An efficient method of fluorescence in situ hybridization: Application on archival G-banded slides

摘要

In situ hybridization (ISH) has proven to be a very important adjunct to classic cytogenetic techniques for detecting DNA sequences in both metaphase and interphase cells, and for evaluating numerical and structural chromosomal aberrations. Several combination methods of G-banding by the trypsin technique with Glemsa staining and fluorescence in situ hybridization (FISH) have been developed for chromosome identification in the past few years. However, these methods are impractical to use in the clinical laboratory because results are often inconsistent and the procedure is labor-intensive. To develop a more clinically useful method, we compared the manufacturer's standard FISH protocol with two alternative protocols. Fresh G-banded slides from a pool of ten karyotypically normal peripheral blood samples and archival G-banded slides from two patients with malignant hematological disorders were hybridized with whole chromosome-specific DNA painting probes (COATASOME~K, Oncor Inc.).
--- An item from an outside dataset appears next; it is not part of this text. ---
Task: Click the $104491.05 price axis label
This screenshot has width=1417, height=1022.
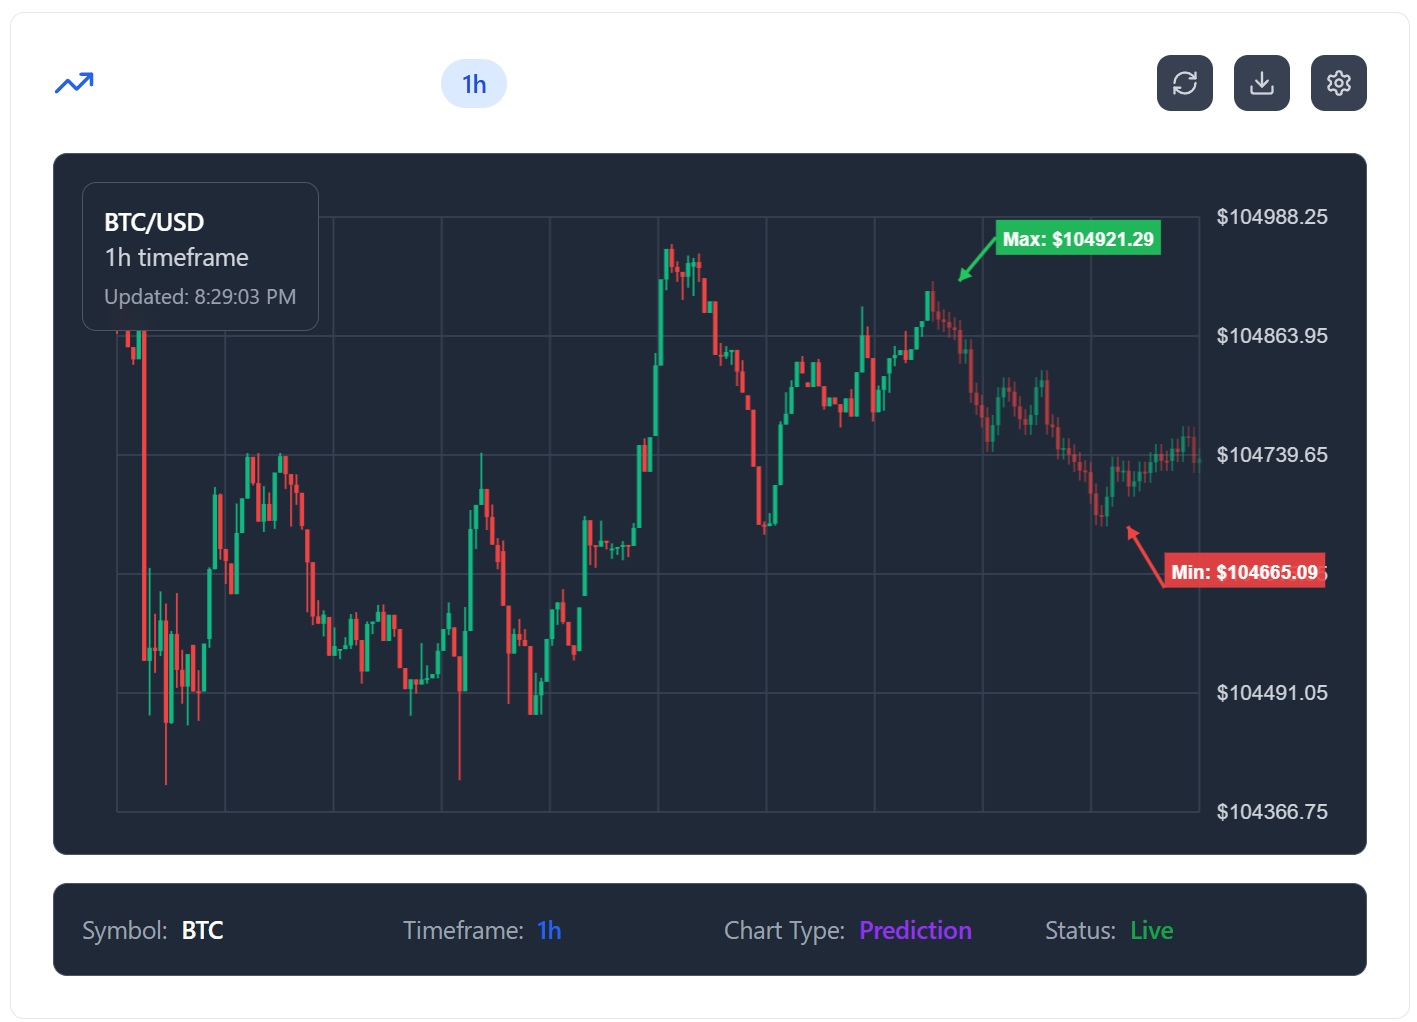Action: 1271,693
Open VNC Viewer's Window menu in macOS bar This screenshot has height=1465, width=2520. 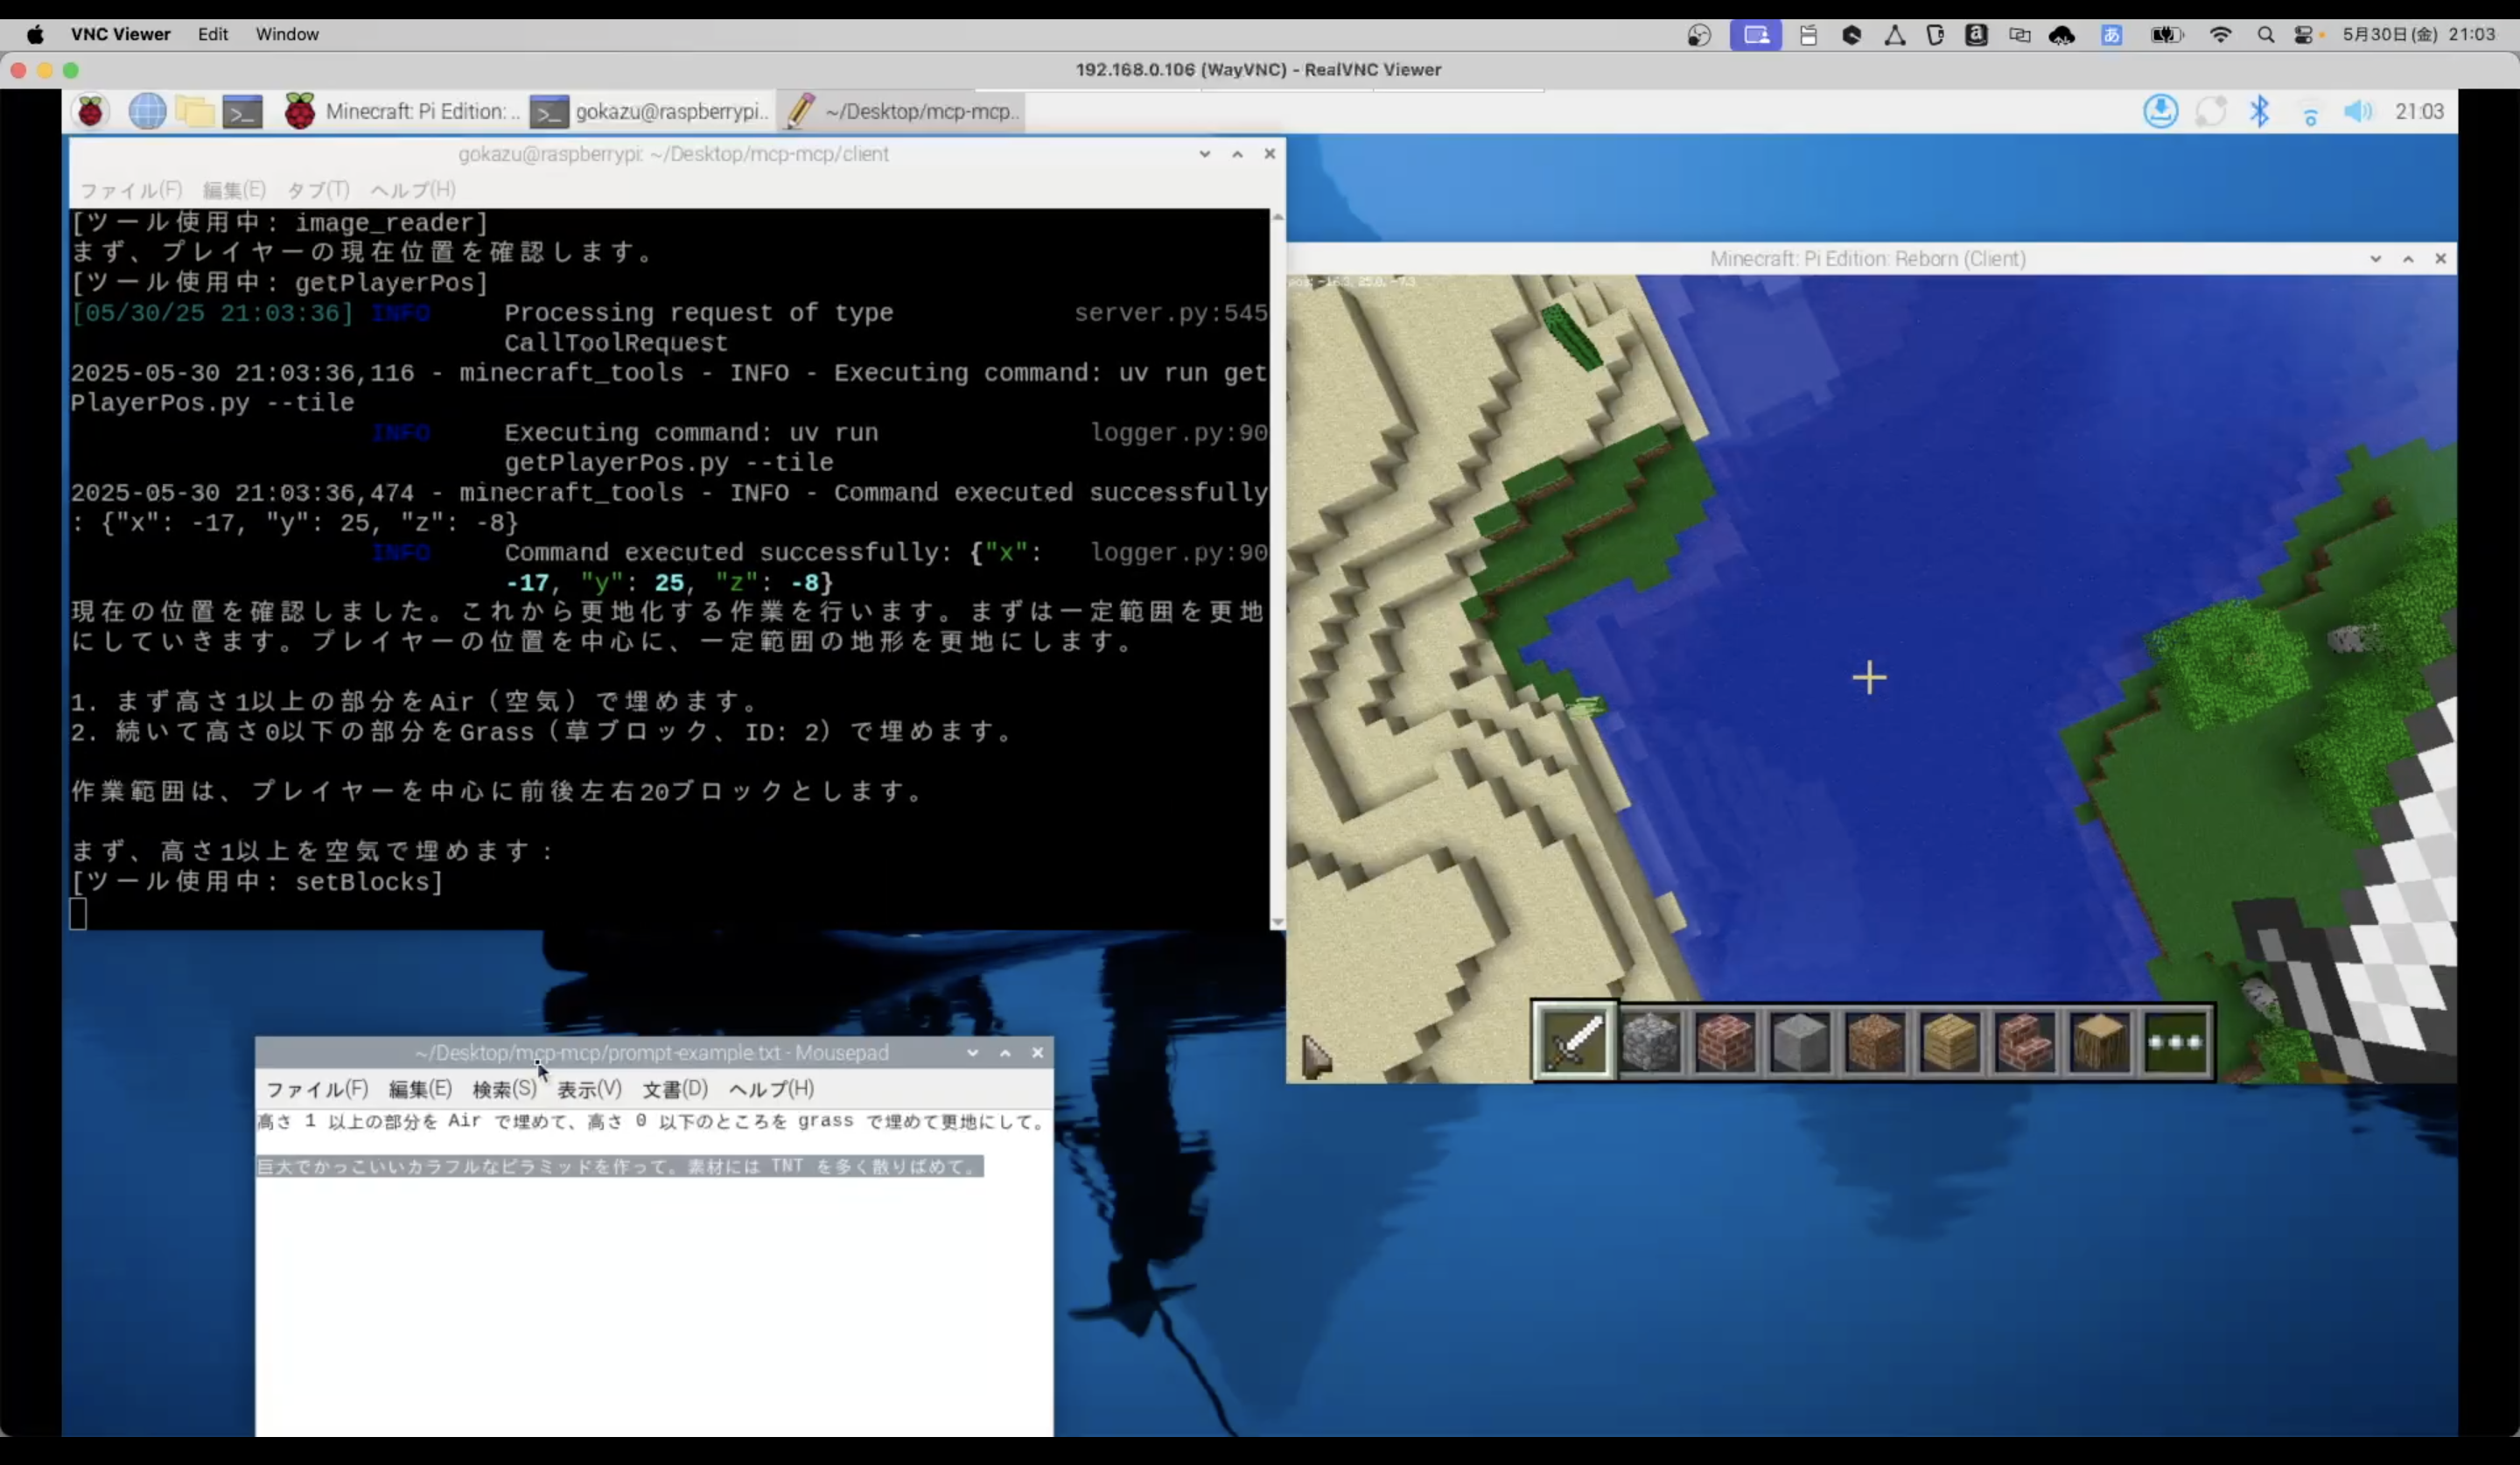pyautogui.click(x=287, y=34)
One alternate protocol in which G-banded chromosomes were codenatured simultaneously with the indirect-labeled COATASOME DNA probe gave good preservation of chromosome morphology and consistently reliable intense FISH signals. This procedure significantly reduced the turnaround time and was less labor-intensive; it was also used to define multiple chromosomal translocations In two patients with malignant hematological disorders. The findings demonstrate a relatively simple, efficient, and reliable method of sequential G-banding and FISH for use In clinical cytogenetics.